- Leader: Giovanni Amendola
- Founded: 8 November 1924
- Dissolved: 6 November 1926
- Ideology: Liberalism Anti-fascism

= National Union (Italy, 1924) =

The National Union (Unione Nazionale) was an anti-fascist political party founded by Giovanni Amendola in the aftermath of the Giacomo Matteotti murder (10 June 1924) and the Aventinian secession (26 June 1924).

== History ==
On 8 November 1924, at the impulse of the liberal-democratic leader Giovanni Amendola, a group of anti-fascist politicians, professionals and intellectuals met to form a political association representing those principles of freedom and democracy, "the foundation of Unification of Italy and the struggles of the Risorgimento, prevaricated and persecuted by the rising fascist regime". The National Union had been preceded by a series of regional unions including the Southern Union (Unione Meridionale), founded by Amendola himself in Naples on 21 May 1924. In the elections of 1924, the party, presented in the form of regional lists, won 8 seats (all in the southern Italy).

The new political party, called the "National Union of Liberal and Democratic Forces", was joined by personalities from different political backgrounds such as the liberal-democrats Nello Rosselli and Luigi Einaudi, radicals like Giulio Alessio, social democrats like Ivanoe Bonomi, Meuccio Ruini and Luigi Salvatorelli, independents like Carlo Sforza, and, later, republicans like the young Ugo La Malfa.
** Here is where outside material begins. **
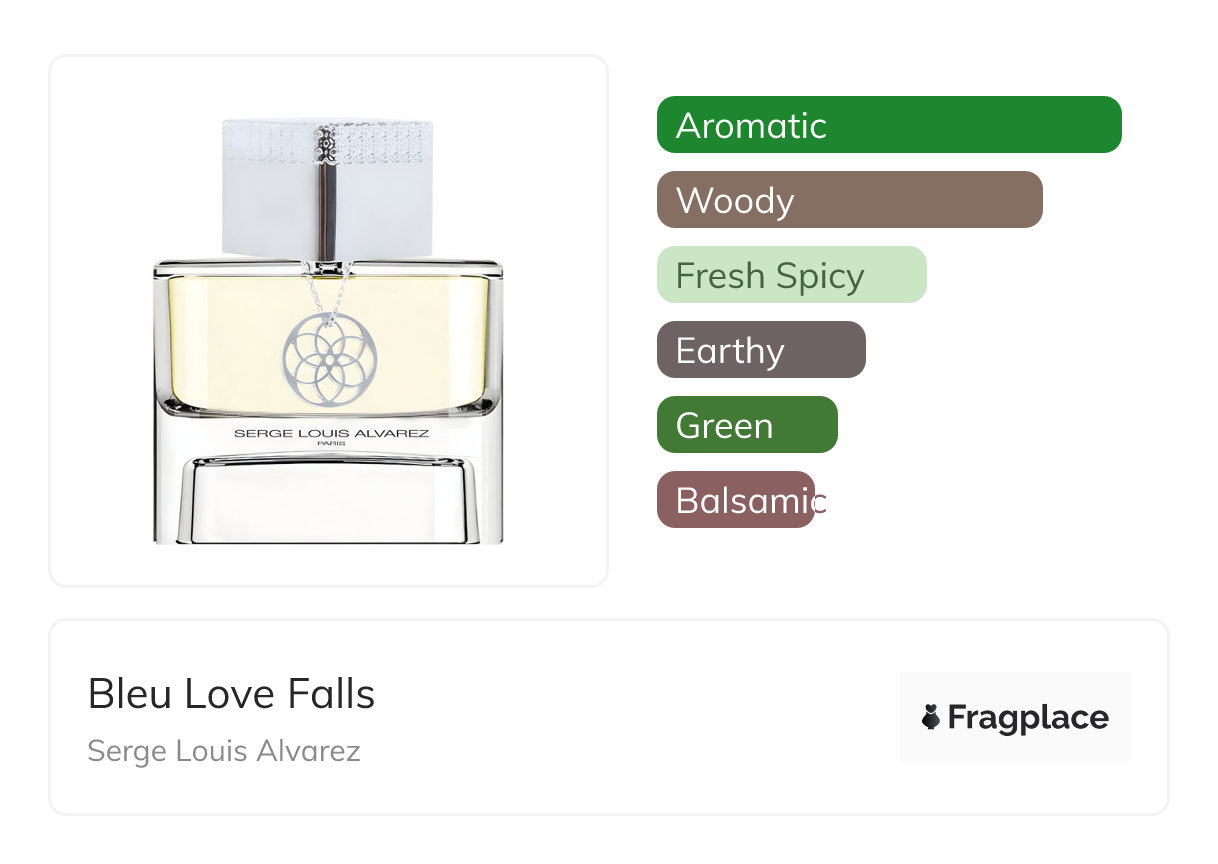Click the SERGE LOUIS ALVAREZ bottle label

point(331,433)
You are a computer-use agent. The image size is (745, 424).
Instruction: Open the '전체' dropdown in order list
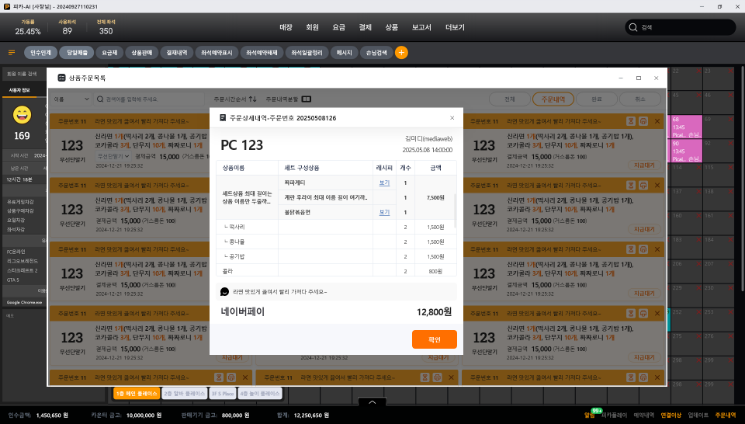click(x=71, y=99)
Among the signatories of the document there were eleven deputies, sixteen former deputies and eleven senators, who formed a political group.

In June 1925, the movement held its first (and only) Congress in Rome; later changed its name to "National Democratic Union".
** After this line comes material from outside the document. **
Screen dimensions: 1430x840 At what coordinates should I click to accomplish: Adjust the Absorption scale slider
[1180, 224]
On 20 July 1925 Giovanni Amendola was attacked by a fascist squads in the locality of La Colonna in Pieve a Nievole (in the province of Pistoia) and never recovered from the aggression: he died in Cannes on 7 April 1926 and the National Union itself did not outlive its leader. On 6 November 1926, the National Fascist Party was proclaimed the only legal party in Italy and the National Union was dissolved.